Aus dem Umstand, dass das Kraftfahrbundesamt einen Rückruf erklärt hat, folgt ebenso wenig eine Strategieentscheidung der verantwortlichen Handelnden der Beklagten, die eine Sittenwidrigkeit begründet. Denn zu etwaigen unternehmerischen Entscheidungen verhält sich der Rückruf nicht."
Hierbei verbleibt es auch nach der Gegenäußerung des Klägers vom 17.05.2022.
Entgegen der klägerischen Auffassung genügt der Vortrag in der Klageschrift - dort S. 10 ff. - nicht, um die subjektiven Voraussetzungen einer Haftung der Beklagten zu begründen oder eine sekundäre Darlegungslast der Beklagten auszulösen. Es fehlt an ausreichendem Vortrag, welcher Repräsentant der Beklagten eine Täuschung im Typgenehmigungsverfahren angeordnet oder wissentlich und willentlich hingenommen hat. Nicht behelflich sind die klägerischen Ausführungen zu verantwortlichen Personen bei der V AG. Der hiesige Motor ist nicht von der V AG hergestellt worden; für ein verwerfliches Verhalten des Mutterkonzerns hat die Beklagte als Tochterkonzern nicht einzustehen (vgl. BGH, Urteil vom 25.11.2021 – VII ZR 238/20, juris). Soweit der Kläger auf S. 15 der Klagebegründung behauptet, Herr Dr. L als Teamleiter des Bereichs "Abgasnachbehandlung" habe im Juli 2008 darauf hingewiesen, dass eine Minderdosierung von Harnstoff als Sparmaßnahme "ein eindeutiges Defeat Device und nicht zulässig sei", führt dies zu keiner Haftung der Beklagten aus § 826 BGB. Denn es wird nicht vorgetragen, welches Organ oder welche verantwortliche Person bei der Beklagten den Einbau des kleineren SCR-Katalysators angeordnet hat.

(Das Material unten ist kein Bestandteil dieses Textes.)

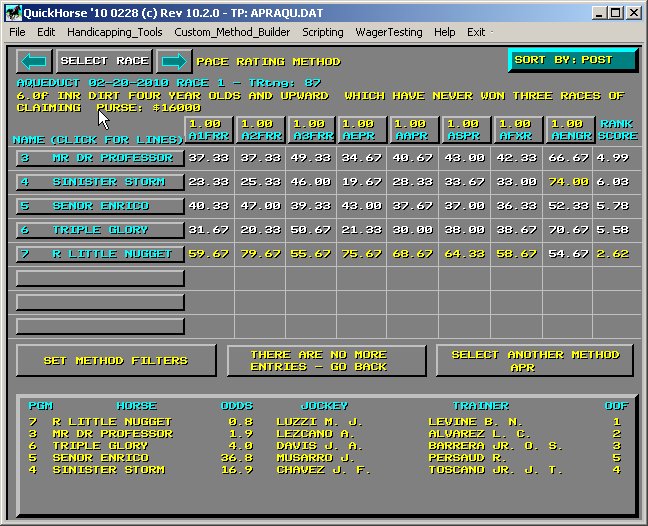Toggle the SORT BY: POST button
Image resolution: width=648 pixels, height=526 pixels.
(572, 60)
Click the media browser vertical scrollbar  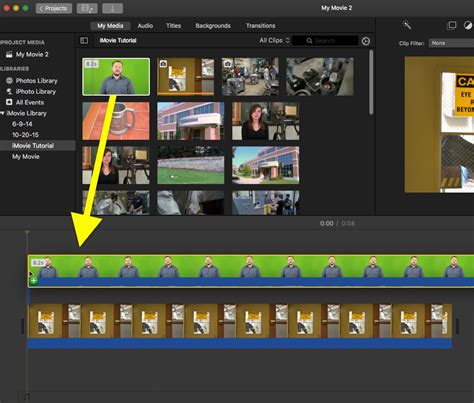tap(371, 82)
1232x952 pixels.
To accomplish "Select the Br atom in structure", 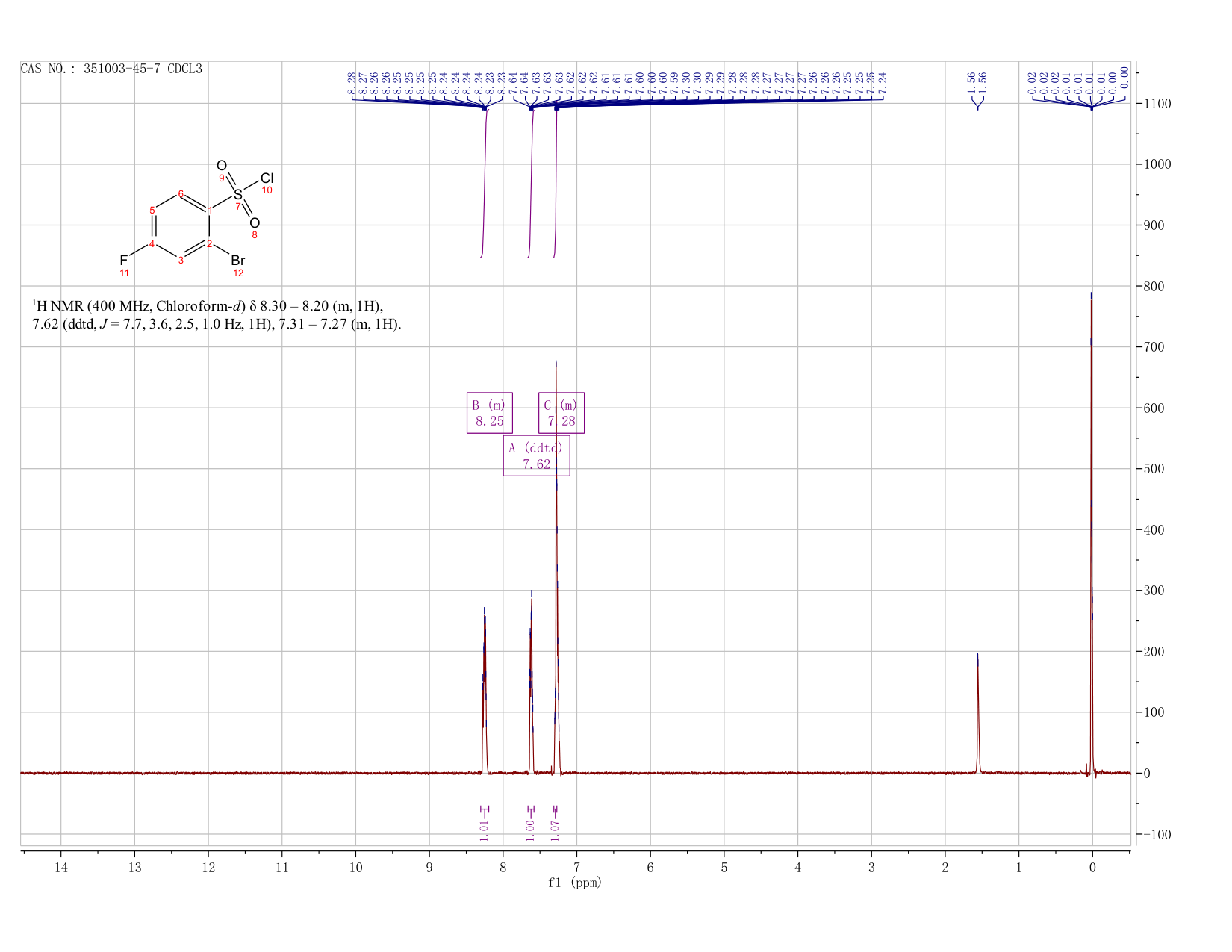I will 237,261.
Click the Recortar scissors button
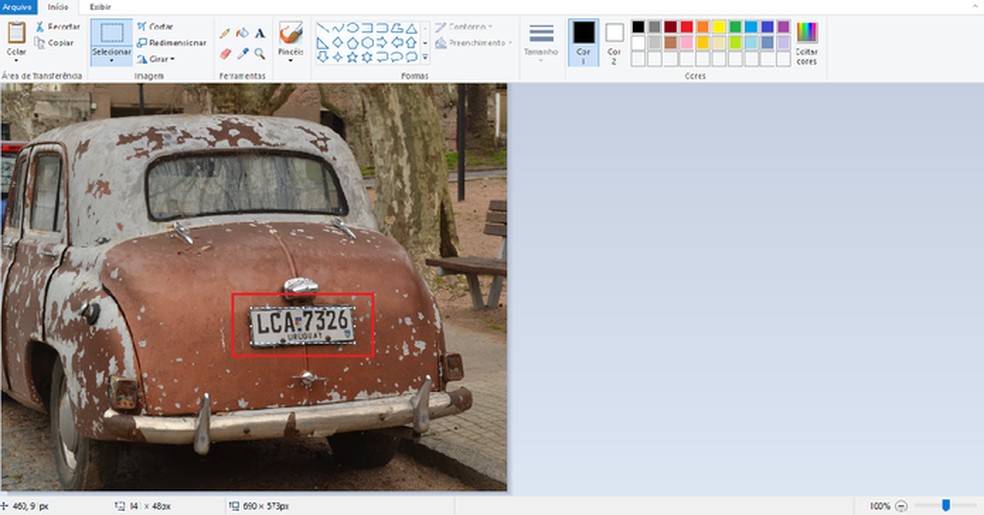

Soweit der Kläger nur auf S. 20 der Klageschrift bezogen auf die Beklagte ausführt, Herr S habe für die Beklagte selbst die "meisten EG-Konformitätsbescheinigungen unterschrieben und dabei positiv gewusst, dass die Fahrzeuge auf der Straße die jeweiligen Grenzwert der jeweiligen EURO-Norm nie erreichen würden" ist dieser Vortrag wegen seiner Allgemeinheit ohne Bezug zu dem hier in Rede stehenden Fahrzeug. Zudem beschränkt sich der Vortrag auf die Behauptung, aus Gewinnsucht seien "der kleinere SCR-Katalysator sowie 4- und 6- Lochdüsen und keine teuren Kegeldüsen verbaut worden", wobei der Bezug auf konkret benannte verantwortliche Personen bei der Beklagten fehlt.
Die Berufung war daher mit der sich aus § 97 Abs. 1 ZPO ergebenden Kostenfolge zurückzuweisen.
Sonstiger Langtext
Berichtigungsbeschluss vom 11.07.2022:
Der Beschluss des Oberlandesgerichts Jena - 1. Zivilsenat - vom 30.05.2022 wird in den Gründen wie folgt berichtigt:
Bei der jeweils aufgeführten Fahrgestellnummer „…“ heißt es richtigerweise „…“.
Der weitergehende Berichtigungsantrag der Beklagten vom 17.06.2022 wird zurückgewiesen.
Gründe
Hinsichtlich der Fahrgestellnummer liegt ein offensichtliches Diktat- oder Schreibversehen vor, § 319 ZPO.
Die Angabe der internen Bezeichnung „…“ war indes nicht zu berichtigen. Dem Inhalt der Klageerwiderung auf S. 7 kann nicht der Inhalt entnommen werden, dass die Beklagte der vom Kläger vorgetragenen internen Bezeichnung widerspricht. Es wird weder ausdrücklich noch konkludent vorgetragen, dass die interne Bezeichnung des Motors nicht „…“ lautet.